Durante los últimos meses las fuerzas rusas han centrado sus esfuerzos en las regiones ucranianas de Lugansk y Donetsk, anexionadas por Rusia en septiembre de 2022, con especial énfasis en las ciudades de Vuhledar y Bajmut.
La toma de estas urbes y, sobre todo, de la última, abriría a los rusos el camino hacia Slaviansk y Kramatorsk, los principales bastiones ucranianos en el Donbás.
Kiev considera que los rusos se centrarán principalmente en conquistar completamente Lugansk y Donetsk, pero también podrían lanzar operaciones en las regiones de Zaporiyia y Kherson, en el sur del país y también anexionadas por Moscú.
Andrii Yusov, portavoz de la inteligencia de Defensa de Ucrania (DIU) alertó hoy durante una intervención en la televisión ucraniana de que “el principal objetivo (ruso) es, de hecho, el este y el Donbás”.
“Otras áreas también pueden verse afectadas, pero con esos ataques (Rusia) trataría principalmente de distraer y empantanar a las fuerzas ucranianas” en esas zonas, explicó.
Según Yusov, actualmente hay 300.000 “invasores” en Ucrania, lo que representa “un aumento en el número, pero no en la calidad del ejército ruso”.

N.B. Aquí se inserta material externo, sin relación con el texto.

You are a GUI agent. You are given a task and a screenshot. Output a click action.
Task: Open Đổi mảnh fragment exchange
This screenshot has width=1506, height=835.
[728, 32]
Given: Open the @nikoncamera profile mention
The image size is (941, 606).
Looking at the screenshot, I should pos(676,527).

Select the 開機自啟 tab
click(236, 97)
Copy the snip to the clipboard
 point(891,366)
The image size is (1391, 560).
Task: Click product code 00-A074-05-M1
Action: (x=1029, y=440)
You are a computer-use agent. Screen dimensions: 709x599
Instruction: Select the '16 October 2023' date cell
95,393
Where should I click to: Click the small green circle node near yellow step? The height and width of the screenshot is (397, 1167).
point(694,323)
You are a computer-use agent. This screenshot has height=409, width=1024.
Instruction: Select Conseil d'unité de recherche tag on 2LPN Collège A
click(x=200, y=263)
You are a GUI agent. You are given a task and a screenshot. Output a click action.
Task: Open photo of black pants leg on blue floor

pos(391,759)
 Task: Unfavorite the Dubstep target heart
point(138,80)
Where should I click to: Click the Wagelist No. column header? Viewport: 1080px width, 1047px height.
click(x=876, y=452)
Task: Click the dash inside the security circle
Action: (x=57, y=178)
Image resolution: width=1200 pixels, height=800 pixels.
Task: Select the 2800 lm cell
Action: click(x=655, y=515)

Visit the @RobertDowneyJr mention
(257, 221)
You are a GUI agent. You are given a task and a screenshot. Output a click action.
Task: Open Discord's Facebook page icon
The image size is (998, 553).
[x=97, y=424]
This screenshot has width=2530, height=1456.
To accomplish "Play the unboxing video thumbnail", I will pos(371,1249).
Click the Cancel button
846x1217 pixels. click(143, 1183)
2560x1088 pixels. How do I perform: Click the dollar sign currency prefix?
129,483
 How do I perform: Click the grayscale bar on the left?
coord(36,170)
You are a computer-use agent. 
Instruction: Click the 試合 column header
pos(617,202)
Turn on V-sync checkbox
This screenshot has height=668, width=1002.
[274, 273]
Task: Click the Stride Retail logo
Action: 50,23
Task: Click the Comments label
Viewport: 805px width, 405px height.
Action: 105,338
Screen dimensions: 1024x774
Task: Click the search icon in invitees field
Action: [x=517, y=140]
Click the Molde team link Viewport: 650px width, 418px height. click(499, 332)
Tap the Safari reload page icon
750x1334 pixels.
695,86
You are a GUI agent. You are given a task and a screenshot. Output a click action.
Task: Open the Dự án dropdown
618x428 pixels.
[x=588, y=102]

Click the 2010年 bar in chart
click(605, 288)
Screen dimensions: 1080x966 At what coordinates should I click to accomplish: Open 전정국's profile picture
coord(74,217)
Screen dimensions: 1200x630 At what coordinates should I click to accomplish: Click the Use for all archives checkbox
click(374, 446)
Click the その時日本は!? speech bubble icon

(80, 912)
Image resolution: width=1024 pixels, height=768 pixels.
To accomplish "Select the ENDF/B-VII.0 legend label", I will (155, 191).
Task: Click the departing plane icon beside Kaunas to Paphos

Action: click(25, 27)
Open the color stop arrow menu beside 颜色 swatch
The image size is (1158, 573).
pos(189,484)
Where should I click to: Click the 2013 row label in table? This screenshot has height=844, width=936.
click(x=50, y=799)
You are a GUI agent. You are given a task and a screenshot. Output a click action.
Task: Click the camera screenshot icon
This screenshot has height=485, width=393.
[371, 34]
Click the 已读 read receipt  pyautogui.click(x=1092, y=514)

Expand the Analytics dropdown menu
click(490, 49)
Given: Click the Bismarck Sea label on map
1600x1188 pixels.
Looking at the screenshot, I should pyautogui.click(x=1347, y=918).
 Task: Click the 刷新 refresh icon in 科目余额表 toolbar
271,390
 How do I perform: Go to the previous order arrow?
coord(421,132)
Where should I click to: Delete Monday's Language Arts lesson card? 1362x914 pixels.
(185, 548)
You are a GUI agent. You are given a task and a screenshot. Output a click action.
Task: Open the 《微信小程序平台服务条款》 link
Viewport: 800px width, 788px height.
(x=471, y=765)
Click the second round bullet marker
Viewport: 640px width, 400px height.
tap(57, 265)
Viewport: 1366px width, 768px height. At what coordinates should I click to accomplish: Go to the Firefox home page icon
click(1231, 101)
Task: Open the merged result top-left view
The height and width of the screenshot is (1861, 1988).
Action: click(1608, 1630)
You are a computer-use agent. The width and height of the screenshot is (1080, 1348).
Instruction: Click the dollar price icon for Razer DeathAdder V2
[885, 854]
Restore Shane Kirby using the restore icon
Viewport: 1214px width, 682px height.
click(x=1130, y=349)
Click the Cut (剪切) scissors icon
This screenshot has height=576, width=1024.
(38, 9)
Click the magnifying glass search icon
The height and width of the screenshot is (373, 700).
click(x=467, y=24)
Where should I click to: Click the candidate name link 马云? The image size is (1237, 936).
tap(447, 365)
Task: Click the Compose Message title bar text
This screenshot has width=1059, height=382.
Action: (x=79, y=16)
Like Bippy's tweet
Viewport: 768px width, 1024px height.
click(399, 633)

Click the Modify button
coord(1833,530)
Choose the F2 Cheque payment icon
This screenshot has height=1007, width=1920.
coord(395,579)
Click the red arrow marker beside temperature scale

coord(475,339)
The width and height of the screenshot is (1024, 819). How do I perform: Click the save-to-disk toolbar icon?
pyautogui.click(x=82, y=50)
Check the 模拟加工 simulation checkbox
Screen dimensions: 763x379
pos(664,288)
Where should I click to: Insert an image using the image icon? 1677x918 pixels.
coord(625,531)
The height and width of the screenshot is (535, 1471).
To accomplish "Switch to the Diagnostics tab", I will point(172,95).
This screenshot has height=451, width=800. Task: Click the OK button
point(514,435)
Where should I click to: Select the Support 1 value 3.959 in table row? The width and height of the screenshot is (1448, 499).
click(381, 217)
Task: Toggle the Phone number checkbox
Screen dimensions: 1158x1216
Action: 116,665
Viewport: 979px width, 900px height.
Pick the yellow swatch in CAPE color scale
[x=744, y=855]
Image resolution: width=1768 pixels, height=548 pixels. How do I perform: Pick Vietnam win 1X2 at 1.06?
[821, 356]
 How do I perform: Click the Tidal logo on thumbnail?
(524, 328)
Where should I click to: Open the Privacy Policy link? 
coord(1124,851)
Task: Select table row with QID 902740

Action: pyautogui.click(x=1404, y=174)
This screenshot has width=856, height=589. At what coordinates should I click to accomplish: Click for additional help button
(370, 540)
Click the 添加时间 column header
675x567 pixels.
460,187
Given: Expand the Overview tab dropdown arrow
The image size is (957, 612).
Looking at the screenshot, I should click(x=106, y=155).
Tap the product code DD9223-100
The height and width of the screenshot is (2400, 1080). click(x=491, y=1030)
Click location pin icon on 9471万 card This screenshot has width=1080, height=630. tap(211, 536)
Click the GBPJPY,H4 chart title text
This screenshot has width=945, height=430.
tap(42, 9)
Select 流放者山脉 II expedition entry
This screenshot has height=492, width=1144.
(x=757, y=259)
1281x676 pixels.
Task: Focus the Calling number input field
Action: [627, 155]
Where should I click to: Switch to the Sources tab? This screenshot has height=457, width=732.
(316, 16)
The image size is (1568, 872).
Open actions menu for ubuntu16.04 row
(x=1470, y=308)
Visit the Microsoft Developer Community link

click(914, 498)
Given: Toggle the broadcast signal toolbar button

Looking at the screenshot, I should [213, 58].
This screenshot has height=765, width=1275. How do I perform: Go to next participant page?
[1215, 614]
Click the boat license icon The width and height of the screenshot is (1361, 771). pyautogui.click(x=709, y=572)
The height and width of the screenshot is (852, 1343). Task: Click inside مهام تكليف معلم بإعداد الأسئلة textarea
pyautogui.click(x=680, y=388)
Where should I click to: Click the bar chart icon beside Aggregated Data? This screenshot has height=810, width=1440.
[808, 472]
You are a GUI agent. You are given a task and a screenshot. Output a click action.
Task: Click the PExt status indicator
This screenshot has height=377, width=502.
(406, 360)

“Las unidades de más alta calidad y las armas de más alta calidad (rusas) han sido en su mayoría inhabilitadas o destruidas en territorio ucraniano durante el año pasado. Y ciertamente no será posible preparar una fuerza adecuada con el mismo nivel” a corto plazo, indicó.
Además, no descartó que el Ejército ruso considere la posibilidad de iniciar una ofensiva por el norte de Ucrania o desembarcar en el sur, aunque calificó esta decisión de “suicida”.
“Un desembarco como este sería rápidamente aniquilado en territorio ucraniano”, dijo, al recordar las cuantiosas pérdidas rusas durante su ataque contra el aeródromo de Hostomel, al norte de Kiev, a principios de las hostilidades en febrero pasado.

Y mientras el presidente de Ucrania, Volodimir Zelensky, pedía hoy en la cumbre de líderes de la Unión Europea en Bruselas “decisiones rápidas y fiables” para detener el avance de Rusia, el ex presidente ruso, Dmitri Medvedev, visitó una fábrica de tanques en la región siberiana de Omsk.
Medvedev, también vicepresidente del Consejo de Seguridad ruso, volvió a recurrir a su habitual retórica belicista y señaló que “mientras nuestro enemigo mendiga aviones, misiles y tanques en el extranjero” Rusia debe “incrementar la producción de diversos tipos de armas, incluyendo tanques modernos”.
“Se trata de la producción y modernización de miles de tanques”, afirmó en un video difundido en Telegram.
Según el grupo neerlandés de análisis de inteligencia Oryx, Rusia ha perdido en el conflicto ucraniano 1.688 tanques, 1.000 de los cuales fueron destruidos por las tropas ucranianas; 544, capturados; 79 sufrieron averías menores y 65 fueron abandonados.
Esta cifra solo incluye a los casos documentados con fotos o videos, pero podría ascender a más de 2.000, según los expertos.
Por su parte, el Estado mayor del Ejército ucraniano asegura haber destruido 3.255 tanques rusos, mientras Kiev pone sus esperanzas en los próximos envíos de tanques y carros blindados europeos y estadounidenses, que podrían dar un vuelco al conflicto.